According to Fritsch, tackling analytics isn’t for every hospital. “There are silos all over,” he says. “Small hospitals have their own databases and cannot share their data very well. For analytics to be meaningful, you need to consolidate and aggregate the data into large pools. Payers are able to see the broader stretch of data across many hospitals because they are already doing this.”

Still, Fritsch believes that if a facility wants to improve itself, internal analytics help. “If they really want to improve patient care while managing their cost, then they need to share information and partner with other hospitals in the area,” he says. “It is not cheap to set up this kind of system, and a lot of the smaller hospitals don’t have the budget, capacity, or data required to perform meaningful analytics on their own.”

The Future
Fritsch says federal initiatives such as meaningful use, ICD-10, and value-based reimbursement models are driving analytics and catapulting a push toward a new business model.

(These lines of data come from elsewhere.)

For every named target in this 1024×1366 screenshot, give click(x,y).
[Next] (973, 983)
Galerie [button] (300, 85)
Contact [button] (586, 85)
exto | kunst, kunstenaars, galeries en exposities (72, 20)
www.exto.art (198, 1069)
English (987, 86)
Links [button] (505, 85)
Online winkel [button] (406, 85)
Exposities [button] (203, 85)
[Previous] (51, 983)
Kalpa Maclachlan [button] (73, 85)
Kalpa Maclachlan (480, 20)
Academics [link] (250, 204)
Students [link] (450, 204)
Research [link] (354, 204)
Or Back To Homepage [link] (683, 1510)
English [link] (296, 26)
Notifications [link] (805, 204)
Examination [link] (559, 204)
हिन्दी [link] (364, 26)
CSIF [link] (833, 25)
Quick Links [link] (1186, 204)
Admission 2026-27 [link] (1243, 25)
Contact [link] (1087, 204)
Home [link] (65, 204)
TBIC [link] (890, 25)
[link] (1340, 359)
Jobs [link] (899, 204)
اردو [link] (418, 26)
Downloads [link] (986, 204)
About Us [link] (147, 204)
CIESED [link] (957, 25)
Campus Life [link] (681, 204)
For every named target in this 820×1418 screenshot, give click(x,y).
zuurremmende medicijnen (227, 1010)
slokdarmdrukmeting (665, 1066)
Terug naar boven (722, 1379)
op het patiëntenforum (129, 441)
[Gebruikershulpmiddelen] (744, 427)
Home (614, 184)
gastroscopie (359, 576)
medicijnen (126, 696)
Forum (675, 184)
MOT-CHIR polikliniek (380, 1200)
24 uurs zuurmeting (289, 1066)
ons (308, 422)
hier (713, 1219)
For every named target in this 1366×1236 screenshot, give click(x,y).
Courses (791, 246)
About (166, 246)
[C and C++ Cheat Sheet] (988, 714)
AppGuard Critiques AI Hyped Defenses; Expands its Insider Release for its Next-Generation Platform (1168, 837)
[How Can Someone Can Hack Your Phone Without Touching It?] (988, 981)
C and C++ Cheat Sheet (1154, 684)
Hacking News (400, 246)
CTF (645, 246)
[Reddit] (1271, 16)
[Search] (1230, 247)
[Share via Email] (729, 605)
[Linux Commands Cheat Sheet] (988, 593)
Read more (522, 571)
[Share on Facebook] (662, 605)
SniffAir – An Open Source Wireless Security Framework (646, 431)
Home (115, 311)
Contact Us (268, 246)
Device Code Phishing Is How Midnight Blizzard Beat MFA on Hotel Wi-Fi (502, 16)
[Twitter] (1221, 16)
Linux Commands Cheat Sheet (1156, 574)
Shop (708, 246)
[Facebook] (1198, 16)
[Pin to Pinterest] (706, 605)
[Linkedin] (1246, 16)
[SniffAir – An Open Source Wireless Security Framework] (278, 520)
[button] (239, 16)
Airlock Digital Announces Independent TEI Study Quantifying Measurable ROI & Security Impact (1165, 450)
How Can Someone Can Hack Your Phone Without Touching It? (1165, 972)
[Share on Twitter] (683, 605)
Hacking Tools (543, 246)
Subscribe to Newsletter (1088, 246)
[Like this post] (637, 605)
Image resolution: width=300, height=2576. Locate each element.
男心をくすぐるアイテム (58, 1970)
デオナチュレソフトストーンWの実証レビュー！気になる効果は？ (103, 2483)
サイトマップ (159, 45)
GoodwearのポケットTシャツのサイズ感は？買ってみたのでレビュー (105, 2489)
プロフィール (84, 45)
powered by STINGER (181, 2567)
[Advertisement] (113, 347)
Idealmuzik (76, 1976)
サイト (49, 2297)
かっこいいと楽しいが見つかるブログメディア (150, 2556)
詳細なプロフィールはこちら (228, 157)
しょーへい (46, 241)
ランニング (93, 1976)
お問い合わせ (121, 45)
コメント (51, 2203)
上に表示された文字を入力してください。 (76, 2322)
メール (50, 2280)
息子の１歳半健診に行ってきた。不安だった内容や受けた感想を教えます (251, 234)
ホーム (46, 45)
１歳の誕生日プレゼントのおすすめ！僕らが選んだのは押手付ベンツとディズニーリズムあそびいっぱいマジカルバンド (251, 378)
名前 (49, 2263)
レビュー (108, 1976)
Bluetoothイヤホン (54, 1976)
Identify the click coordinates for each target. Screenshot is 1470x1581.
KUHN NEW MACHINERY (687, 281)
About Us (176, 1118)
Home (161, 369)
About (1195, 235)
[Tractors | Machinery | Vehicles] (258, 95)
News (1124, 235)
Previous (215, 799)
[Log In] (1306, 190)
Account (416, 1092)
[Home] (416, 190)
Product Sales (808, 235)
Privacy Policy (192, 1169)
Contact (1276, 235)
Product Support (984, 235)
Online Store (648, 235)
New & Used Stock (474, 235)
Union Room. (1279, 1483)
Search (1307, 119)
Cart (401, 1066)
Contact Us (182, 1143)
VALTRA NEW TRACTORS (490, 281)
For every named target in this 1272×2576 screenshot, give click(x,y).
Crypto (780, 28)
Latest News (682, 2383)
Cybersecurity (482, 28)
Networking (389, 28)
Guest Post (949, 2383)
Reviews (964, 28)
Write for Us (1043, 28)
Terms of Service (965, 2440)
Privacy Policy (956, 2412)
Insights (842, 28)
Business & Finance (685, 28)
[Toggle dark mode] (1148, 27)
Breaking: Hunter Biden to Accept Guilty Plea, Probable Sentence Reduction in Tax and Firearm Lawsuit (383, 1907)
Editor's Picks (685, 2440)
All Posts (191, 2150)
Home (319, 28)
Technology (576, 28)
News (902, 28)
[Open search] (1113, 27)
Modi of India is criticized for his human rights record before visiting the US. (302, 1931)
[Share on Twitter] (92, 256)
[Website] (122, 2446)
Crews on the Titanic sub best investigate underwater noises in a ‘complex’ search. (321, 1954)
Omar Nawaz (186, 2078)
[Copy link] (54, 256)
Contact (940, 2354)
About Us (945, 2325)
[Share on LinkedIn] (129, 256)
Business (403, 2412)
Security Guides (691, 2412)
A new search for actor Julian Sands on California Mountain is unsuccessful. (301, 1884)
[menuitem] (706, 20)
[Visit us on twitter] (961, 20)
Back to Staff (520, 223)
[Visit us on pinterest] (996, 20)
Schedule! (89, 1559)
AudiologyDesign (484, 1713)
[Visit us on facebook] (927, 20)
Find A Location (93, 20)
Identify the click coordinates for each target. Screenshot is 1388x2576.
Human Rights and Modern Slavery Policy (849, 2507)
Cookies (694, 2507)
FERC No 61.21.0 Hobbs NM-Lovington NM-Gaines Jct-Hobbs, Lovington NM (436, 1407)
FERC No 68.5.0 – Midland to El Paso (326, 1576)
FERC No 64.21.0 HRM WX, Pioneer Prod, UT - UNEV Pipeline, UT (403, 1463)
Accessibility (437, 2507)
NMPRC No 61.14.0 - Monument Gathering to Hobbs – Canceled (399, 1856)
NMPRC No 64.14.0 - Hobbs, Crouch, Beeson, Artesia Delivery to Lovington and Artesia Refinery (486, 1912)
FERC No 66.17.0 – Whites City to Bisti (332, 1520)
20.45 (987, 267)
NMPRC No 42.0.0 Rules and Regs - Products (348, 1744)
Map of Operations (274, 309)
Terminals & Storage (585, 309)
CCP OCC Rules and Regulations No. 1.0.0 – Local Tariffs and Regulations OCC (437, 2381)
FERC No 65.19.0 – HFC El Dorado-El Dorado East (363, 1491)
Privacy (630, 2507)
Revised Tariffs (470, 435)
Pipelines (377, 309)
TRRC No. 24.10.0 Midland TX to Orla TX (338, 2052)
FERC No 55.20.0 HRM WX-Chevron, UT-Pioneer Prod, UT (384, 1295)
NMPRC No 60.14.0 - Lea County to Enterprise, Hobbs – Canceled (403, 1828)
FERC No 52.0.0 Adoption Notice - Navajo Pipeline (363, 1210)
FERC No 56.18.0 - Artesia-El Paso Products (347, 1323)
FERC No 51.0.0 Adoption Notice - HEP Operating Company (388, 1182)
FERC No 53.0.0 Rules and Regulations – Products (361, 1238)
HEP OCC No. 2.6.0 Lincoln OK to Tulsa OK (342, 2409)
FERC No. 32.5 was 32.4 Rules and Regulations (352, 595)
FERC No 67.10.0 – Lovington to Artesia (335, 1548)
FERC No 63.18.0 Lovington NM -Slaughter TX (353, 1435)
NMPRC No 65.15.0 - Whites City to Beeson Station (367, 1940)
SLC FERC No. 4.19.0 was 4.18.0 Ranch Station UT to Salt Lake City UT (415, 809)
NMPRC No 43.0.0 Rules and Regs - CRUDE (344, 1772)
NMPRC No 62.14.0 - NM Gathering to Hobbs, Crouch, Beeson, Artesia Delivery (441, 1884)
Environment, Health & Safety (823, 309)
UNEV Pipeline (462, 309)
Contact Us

Taken together, these factors are helping hospitals determine what is financially viable. “We need better insights into the patient population,” he says. “People who are doing that have reported positive results in their patient mix and reimbursements. Executives are starting to realize that there is something to be gained from analytics in terms of getting a step ahead of government regulations and other requirements affecting the health care space soon.”

Experts envision analytics taking several shapes and becoming more widespread. Just as the Centers for Disease Control and Prevention and the World Health Organization can mine Internet data to better understand health patterns and epidemics, progressive technology will be able to analyze Twitter updates and Facebook posts to determine where flu outbreaks are occurring in real time.
In the immediate future, however, hospitals must build a basic competency in data analytics to manage the risks of their respective populations. Because there are many models and proven guidelines to follow, providers can construct their programs on an existing science while enhancing them with their own unique data. The most effective programs will solve business problems and answer specific questions that will advance the industry and improve patient care.

— Susan Chapman is a Los Angeles-based writer.